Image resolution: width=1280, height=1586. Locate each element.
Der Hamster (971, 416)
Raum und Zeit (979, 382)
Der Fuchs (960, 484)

□ □ □ □

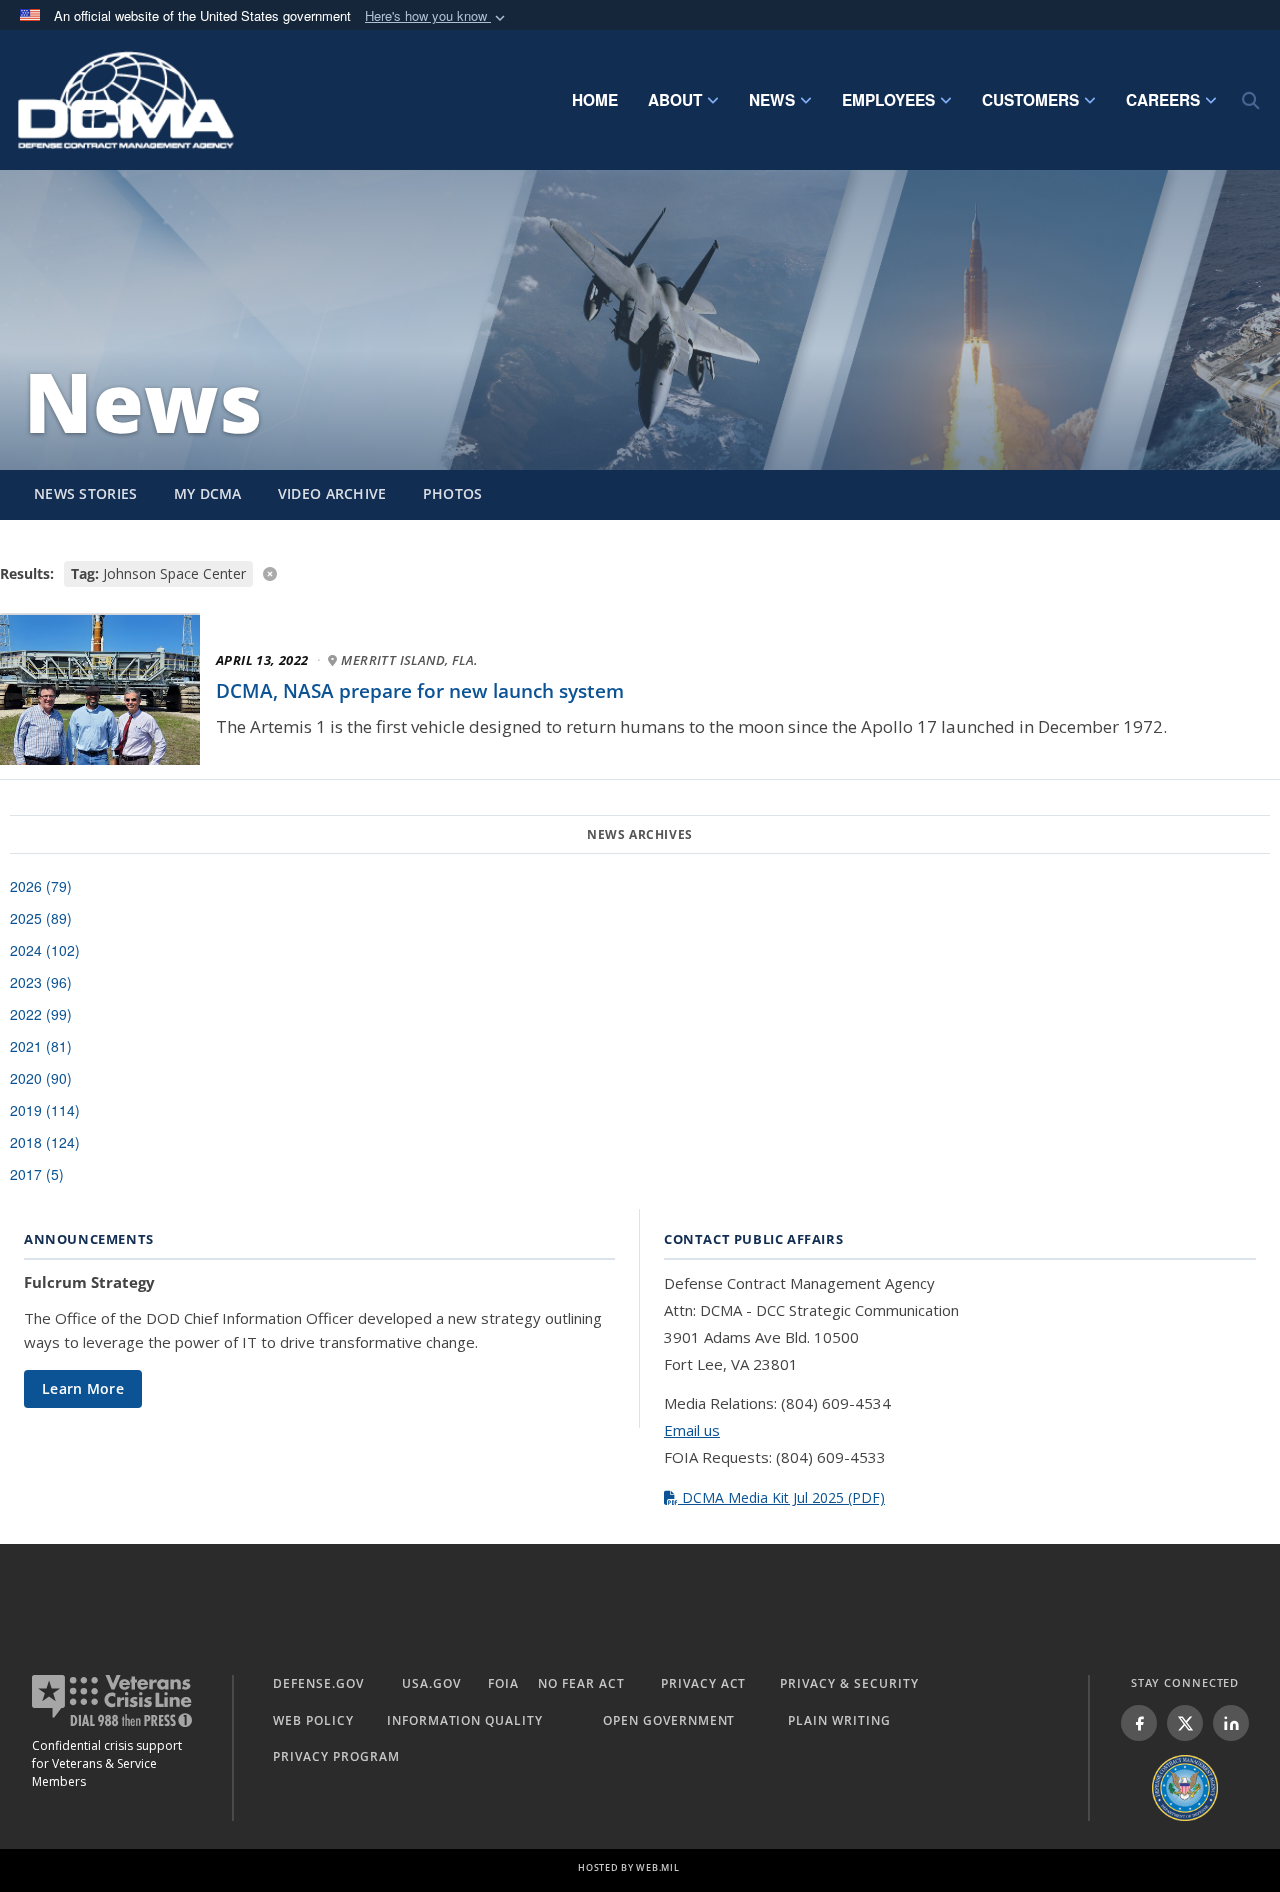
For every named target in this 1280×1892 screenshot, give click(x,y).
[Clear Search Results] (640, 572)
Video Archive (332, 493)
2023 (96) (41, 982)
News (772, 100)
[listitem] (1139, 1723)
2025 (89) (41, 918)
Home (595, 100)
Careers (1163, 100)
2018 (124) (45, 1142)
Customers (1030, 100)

□ □ □ □

YOUR GOAL |
The expected answer is an exact copy of the lines above, beginning at the line with "Image resolution: width=1280, height=1586." and ending at the line with "Der Fuchs (960, 484)", with both ends in.

ANSWER TO THE PROBLEM |
Image resolution: width=1280, height=1586. Locate each element.
Der Hamster (971, 416)
Raum und Zeit (979, 382)
Der Fuchs (960, 484)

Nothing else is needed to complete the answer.